----- DATA FOR REVIEW -----

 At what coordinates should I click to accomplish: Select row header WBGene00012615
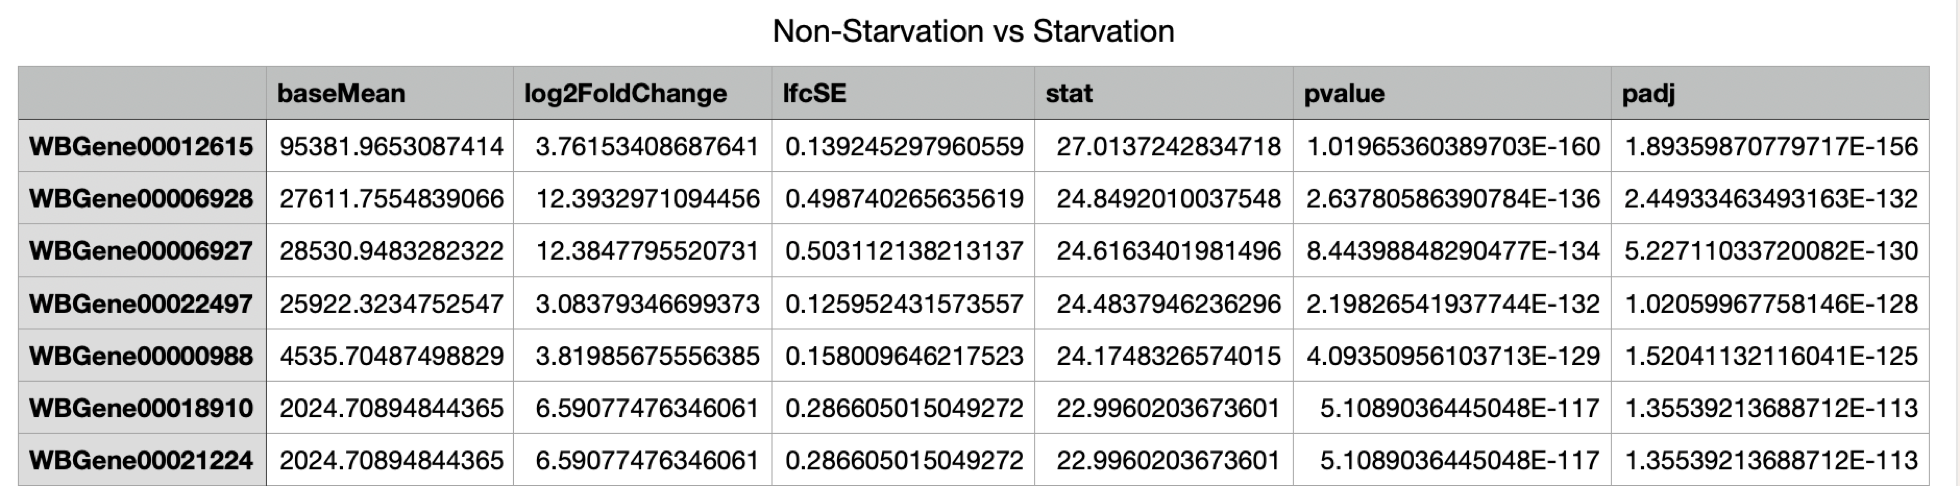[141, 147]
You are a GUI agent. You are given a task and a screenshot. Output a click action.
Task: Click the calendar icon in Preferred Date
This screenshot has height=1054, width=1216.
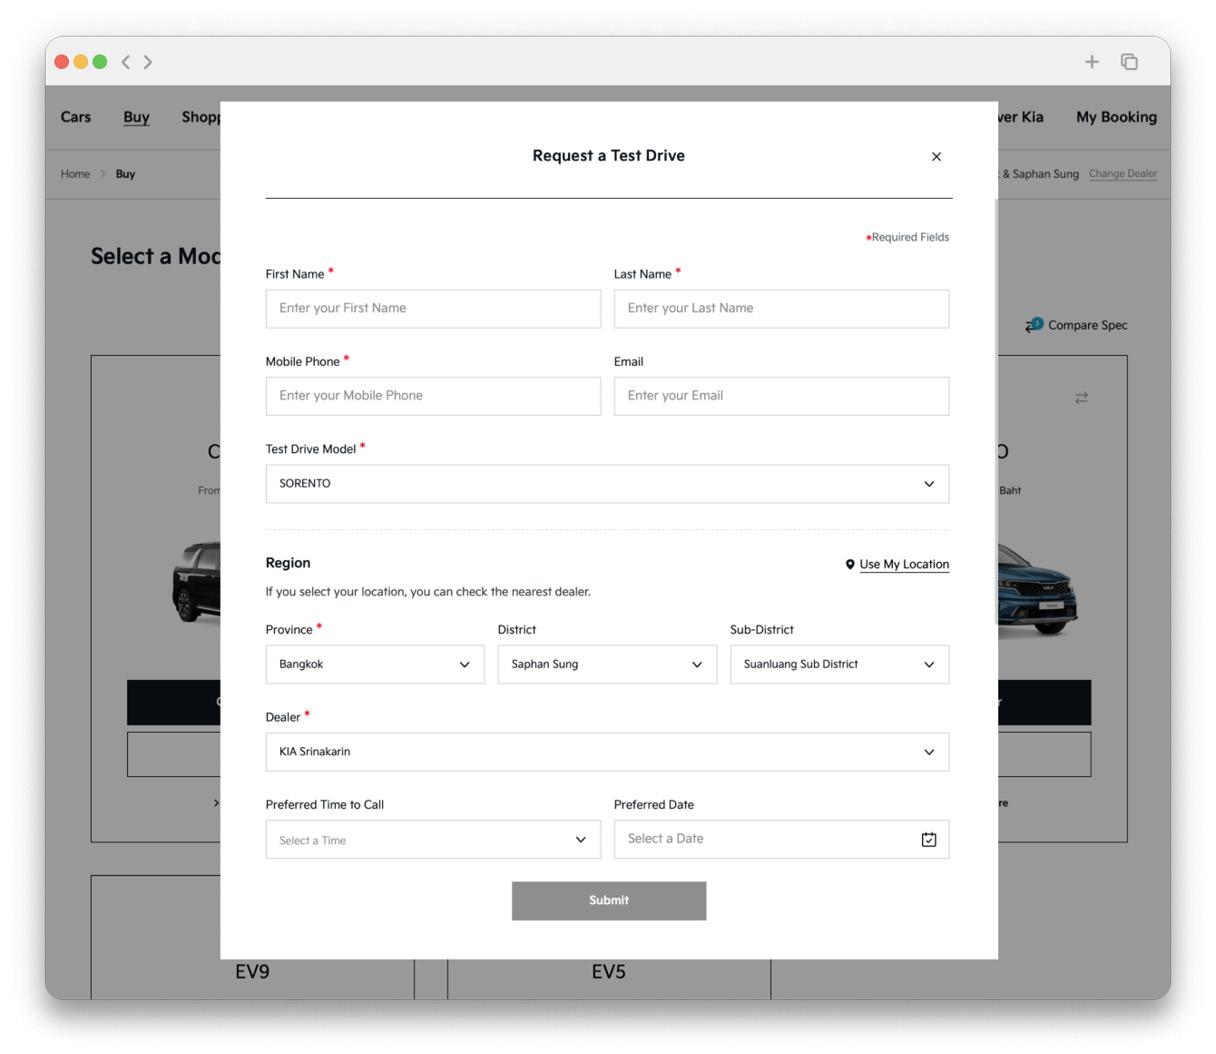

-----

WORK TO BE COMPLETED: The expected result is every line above containing the string "screenshot".

RESULT OF THE TASK:
You are a GUI agent. You are given a task and a screenshot. Output a click action.
This screenshot has height=1054, width=1216.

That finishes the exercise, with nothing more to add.